Stored items
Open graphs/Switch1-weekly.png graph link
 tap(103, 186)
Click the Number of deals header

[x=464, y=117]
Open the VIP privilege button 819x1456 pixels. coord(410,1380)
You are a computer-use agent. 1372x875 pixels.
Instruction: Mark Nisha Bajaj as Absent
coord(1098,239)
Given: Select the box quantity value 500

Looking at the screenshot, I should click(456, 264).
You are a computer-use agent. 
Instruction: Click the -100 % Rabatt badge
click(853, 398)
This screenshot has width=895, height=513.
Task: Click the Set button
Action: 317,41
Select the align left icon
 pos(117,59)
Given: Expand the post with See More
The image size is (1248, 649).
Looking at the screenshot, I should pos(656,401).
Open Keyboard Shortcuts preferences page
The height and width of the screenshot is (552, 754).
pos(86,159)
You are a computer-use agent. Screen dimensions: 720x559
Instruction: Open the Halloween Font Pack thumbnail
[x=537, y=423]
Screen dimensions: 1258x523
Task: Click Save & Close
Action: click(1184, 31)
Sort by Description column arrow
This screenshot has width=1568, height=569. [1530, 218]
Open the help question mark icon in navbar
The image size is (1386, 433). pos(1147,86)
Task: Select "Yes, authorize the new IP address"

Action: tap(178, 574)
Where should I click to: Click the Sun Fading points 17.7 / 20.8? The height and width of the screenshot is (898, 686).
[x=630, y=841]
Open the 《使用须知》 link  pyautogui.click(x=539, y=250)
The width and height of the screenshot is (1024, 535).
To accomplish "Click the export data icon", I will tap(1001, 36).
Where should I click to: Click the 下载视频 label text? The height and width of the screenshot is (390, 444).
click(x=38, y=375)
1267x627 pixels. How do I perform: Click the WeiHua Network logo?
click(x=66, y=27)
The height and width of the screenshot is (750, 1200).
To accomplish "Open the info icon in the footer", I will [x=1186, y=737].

Work instructions
Look through the entries above for the word "computer". Copy every line where it shows up.

Answer to this task
You are a computer-use agent. 1372x875 pixels.
You are a computer-use agent. 
You are a computer-use agent. Screen dimensions: 720x559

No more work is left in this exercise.